Does the Iowa Constitution's ban on voting rights and holding public office for anyone convicted of an "infamous crime" apply to drunk driving convictions?
Iowa Secretary of State Matt Schultz says at the time the constitution was written, there were no drunk drivers "only drunk riders, maybe." He, State Auditor Mary Mosiman and Attorney General Tom Miller are the panel to weigh in on a complaint that says Democrat Tony Bisignano's unfit for office.
That was filed by Ned Chiodo, who will be Bisignano's primary opponent in June if Bigisnano's name is allowed to stay on the ballot. Chiodo's attorney Gary Dickey says the constitution's ban on infamous crimes, along with two Iowa Supreme Court rulings that define "infamous crimes" to be offenses that would require jail time are both clear that Bisignano shouldn't be on the ballot.
Former state legislator-and lobbyist-Tom Jochum testified on Bisignano's behalf, saying the complaint was "a political one, not a legal one" and "should be decided by the voters."

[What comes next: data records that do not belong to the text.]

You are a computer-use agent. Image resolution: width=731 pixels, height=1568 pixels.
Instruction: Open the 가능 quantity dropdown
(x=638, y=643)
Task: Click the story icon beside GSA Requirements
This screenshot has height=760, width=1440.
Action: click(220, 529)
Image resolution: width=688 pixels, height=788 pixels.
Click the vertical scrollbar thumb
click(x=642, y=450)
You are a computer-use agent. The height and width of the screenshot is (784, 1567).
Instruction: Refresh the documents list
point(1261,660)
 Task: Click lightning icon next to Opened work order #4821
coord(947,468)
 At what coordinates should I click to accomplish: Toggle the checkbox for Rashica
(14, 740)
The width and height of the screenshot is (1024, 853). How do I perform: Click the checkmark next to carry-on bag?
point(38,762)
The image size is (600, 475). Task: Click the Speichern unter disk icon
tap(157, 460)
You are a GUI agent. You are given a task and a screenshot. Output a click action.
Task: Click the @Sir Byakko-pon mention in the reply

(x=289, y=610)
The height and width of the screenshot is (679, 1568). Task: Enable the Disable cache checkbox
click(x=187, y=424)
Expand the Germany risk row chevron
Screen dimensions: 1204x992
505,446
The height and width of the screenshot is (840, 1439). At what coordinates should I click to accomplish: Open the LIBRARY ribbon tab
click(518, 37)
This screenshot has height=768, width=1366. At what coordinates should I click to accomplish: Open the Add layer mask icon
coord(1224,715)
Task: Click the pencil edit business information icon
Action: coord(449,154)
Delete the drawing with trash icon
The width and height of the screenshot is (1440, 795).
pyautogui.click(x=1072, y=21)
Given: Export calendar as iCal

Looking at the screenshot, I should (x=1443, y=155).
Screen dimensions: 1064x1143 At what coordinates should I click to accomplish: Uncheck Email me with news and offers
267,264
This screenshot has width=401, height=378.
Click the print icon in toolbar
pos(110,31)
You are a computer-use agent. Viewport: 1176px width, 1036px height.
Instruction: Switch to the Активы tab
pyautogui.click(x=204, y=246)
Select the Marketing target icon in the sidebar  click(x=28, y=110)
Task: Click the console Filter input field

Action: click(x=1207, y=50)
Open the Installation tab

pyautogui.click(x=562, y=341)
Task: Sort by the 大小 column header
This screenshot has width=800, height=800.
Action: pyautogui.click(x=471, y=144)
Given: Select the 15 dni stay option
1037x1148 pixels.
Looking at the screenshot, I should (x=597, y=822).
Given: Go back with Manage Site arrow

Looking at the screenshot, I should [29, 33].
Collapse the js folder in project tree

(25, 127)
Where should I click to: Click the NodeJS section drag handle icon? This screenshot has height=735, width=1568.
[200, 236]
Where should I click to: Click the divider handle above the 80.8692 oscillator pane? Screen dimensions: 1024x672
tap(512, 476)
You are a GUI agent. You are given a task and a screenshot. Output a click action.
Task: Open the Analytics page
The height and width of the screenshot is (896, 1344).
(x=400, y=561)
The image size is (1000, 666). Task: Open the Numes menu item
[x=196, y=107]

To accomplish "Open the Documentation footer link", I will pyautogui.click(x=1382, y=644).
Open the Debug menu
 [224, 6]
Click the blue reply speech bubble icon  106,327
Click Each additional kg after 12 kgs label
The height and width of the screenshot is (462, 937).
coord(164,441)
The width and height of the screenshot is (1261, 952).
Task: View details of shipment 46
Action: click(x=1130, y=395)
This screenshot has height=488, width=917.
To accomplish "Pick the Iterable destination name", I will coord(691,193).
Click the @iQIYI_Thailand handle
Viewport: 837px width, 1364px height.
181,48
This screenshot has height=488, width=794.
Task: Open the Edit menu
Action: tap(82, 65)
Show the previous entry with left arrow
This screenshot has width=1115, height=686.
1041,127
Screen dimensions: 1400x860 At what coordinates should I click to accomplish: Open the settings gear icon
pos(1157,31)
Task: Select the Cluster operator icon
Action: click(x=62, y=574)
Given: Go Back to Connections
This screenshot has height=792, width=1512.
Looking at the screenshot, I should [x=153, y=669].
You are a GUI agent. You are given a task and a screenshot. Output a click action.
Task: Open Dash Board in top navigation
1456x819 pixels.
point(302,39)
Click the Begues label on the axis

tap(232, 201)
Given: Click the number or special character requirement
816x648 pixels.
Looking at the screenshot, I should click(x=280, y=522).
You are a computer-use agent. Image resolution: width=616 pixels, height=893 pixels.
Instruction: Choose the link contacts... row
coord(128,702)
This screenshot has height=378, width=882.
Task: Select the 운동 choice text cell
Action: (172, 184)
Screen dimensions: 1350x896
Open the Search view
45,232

The panel took nearly two hours of at times very technical testimony from the two sides. Included in that testimony was Jochum's assertion that if Bisignano is kept off the ballot, courts could then rule that "tens of thousands" of Iowas convicted of 2nd offense OWI could have their voting rights taken away.
Panel members agreed to defer their decisions until a Friday morning meeting, giving them time to pore over all the legal issues and statements in the case.
Regardless of their decision, Secretary of State Matt Schultz says he expects a court appeal.